Here’s another profile of a member of the faculty team of the Women’s Health, Masculinities and Empowerment course that is being taught by MenEngage Africa, Sonke Gender Justice and the UCGHI Center of Expertise on Women’s Health and Empowerment at the Botswana National Productivity Centre, in Gaborone.
Itumeleng Komanyane is one of four core facilitators in the course. She is the International Programme’s Manager at Sonke Gender Justice and oversees Sonke’s work in eighteen countries across East, Southern, Central and West Africa to advance gender equality and address HIV and AIDS.
Komanyane has more than fifteen years experience working on health and human rights. Her work has focused on social justice, gender equality, HIV/AIDS and sexual reproductive health and rights, women’s rights, masculinities, youth leadership and community development. At Sonke she initially coordinated a multi-country project funded by the UN Trust Fund to End Violence Against Women which focused on increasing support amongst men and boys for the full implementation of laws and policies intended to address GBV in Kenya, Rwanda and Sierra Leone.
More recently she has coordinated the MenEngage Africa Alliance, working with dozens of civil society organisations across the continent. In this capacity she has spearheaded the development and implementation of the prestigious MenEngage Africa Training Initiative which has now provided intensive residential training on engaging men for gender equality and women’s empowerment to emerging gender activists from all over the region.
She counts her work as Botswana’s youth ambassador to the Youth AGAINST AIDS (YAA) network and the Global Youth Coalition against AIDS (GYCA) as one of the key highlights of her work in the HIV and AIDS field.
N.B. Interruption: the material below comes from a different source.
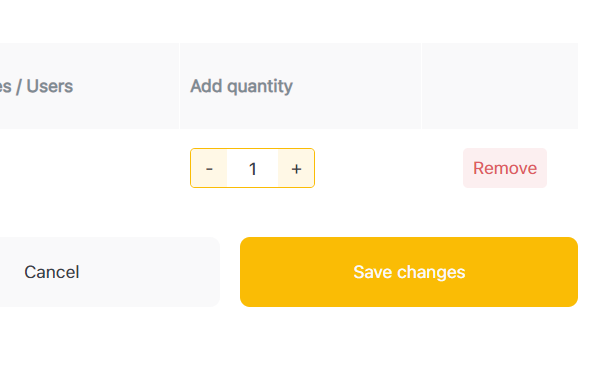This screenshot has width=597, height=381.
Task: Click the pink Remove label
Action: pos(505,168)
She is a three-time scholarship recipient of the IAS youth fund and has also worked as a member of the Community Advisory Board supporting the Prep studies in Botswana including representing the voices of young people at the IAS Industry Liaison forum on PReP.
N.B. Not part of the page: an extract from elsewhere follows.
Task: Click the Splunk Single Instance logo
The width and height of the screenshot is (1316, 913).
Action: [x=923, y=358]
Owing to her work on HIV and AIDS in Botswana, she was recognised with a youth award for youth leadership and personal development in 2002. She works closely with many UN agencies and serves as a member of the Eastern and Southern Africa Regional Civil Society Advisory Group to UN Women. She is also a member of the advisory council to the Nobel Women’s Initiative Global Campaign to Stop Rape in Conflict. She is a fellow of the Australian Africa Aid programme and a member of the MenEngage Global Alliance Board.